### TASK DESCRIPTION
Beginning with the line that holds "Atomkraft (145, 1658)" in the data below, give again every line through the one that holds "Umweltverschmutzung (962, 1683)", exactly as written.

### DATASET RECORDS
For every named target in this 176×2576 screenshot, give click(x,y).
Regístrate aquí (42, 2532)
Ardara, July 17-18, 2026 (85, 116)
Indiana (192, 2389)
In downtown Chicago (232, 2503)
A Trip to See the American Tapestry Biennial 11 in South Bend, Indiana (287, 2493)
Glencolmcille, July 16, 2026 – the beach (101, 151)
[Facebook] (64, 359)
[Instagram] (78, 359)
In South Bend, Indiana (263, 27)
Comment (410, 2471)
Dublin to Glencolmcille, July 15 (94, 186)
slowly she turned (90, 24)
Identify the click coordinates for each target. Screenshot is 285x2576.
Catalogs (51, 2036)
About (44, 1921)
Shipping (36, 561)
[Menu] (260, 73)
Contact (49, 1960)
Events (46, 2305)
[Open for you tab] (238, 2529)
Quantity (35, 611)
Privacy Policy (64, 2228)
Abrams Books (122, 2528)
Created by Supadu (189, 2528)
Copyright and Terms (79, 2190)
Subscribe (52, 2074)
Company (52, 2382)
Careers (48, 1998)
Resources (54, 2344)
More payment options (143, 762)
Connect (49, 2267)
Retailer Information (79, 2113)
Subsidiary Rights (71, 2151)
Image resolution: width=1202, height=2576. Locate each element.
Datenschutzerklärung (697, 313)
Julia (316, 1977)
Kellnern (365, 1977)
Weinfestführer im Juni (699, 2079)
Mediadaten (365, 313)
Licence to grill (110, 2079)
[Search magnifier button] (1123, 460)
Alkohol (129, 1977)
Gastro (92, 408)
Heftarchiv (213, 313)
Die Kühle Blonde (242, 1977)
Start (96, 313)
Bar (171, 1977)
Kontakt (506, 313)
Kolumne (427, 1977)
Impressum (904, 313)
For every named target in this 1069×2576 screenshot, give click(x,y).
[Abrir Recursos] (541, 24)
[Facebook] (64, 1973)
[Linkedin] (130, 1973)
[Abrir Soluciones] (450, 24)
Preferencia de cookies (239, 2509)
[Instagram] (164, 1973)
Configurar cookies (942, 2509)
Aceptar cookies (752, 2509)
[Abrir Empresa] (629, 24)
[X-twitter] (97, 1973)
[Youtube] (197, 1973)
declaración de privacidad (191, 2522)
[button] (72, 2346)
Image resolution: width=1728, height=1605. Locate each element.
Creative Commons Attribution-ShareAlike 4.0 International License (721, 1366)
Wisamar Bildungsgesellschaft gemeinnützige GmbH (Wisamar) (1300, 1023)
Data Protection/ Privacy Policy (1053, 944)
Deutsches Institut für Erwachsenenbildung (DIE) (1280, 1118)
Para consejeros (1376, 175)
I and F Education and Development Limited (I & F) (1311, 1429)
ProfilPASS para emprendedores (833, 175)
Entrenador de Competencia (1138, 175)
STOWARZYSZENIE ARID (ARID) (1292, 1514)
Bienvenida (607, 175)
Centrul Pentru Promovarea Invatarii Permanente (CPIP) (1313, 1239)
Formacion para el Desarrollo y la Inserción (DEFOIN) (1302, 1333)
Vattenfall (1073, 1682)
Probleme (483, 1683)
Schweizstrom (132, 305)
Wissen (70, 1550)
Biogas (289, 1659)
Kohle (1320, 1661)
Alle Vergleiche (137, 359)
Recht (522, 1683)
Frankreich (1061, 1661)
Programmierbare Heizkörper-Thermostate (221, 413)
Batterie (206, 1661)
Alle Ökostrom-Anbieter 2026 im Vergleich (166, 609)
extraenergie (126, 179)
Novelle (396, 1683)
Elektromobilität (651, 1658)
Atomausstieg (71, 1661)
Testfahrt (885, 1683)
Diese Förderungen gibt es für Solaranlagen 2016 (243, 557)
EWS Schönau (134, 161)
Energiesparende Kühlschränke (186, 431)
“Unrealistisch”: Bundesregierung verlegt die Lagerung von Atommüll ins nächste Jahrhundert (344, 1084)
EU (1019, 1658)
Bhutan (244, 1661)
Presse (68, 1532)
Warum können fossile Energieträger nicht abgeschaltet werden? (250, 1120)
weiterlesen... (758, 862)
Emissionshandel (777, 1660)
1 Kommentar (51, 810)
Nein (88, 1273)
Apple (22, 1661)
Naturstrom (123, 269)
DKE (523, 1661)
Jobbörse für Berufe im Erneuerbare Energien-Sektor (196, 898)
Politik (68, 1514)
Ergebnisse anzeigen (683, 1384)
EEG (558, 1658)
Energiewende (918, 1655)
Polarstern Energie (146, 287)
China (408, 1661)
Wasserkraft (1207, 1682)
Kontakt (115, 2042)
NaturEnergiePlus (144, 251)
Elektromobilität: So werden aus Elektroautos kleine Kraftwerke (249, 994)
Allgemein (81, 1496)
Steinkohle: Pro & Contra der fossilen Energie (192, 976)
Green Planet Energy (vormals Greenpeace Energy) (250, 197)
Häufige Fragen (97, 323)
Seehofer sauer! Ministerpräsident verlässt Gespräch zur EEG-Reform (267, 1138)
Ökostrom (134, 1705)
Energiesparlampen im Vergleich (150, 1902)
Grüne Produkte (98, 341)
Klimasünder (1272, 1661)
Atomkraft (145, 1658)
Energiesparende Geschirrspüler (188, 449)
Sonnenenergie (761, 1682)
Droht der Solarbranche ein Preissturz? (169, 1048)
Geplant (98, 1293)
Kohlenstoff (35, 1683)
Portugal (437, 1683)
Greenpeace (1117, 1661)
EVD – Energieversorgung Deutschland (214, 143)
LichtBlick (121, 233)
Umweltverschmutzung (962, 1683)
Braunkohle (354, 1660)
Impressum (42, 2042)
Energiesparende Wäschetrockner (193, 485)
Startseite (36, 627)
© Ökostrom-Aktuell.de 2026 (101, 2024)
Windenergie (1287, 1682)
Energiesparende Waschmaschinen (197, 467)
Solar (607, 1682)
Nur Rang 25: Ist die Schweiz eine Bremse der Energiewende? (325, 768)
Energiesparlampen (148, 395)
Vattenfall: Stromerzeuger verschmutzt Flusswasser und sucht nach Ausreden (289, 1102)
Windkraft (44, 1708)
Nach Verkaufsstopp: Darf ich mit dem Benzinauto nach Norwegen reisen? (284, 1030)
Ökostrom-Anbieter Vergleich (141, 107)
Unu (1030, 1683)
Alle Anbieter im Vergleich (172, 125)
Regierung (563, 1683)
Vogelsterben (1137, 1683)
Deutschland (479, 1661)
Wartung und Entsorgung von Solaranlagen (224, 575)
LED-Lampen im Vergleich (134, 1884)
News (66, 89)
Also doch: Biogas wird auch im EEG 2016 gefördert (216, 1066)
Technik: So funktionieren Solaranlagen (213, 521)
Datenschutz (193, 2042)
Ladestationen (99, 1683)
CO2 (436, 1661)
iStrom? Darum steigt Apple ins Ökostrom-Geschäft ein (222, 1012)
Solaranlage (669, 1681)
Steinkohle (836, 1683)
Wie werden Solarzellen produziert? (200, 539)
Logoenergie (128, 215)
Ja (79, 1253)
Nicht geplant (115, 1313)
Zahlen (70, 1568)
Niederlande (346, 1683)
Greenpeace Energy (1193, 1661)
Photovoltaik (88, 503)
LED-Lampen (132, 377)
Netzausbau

### RESULT OF THIS TASK
Atomkraft (145, 1658)
Energiesparende Geschirrspüler (188, 449)
Sonnenenergie (761, 1682)
Droht der Solarbranche ein Preissturz? (169, 1048)
Geplant (98, 1293)
Kohlenstoff (35, 1683)
Portugal (437, 1683)
Greenpeace (1117, 1661)
EVD – Energieversorgung Deutschland (214, 143)
LichtBlick (121, 233)
Umweltverschmutzung (962, 1683)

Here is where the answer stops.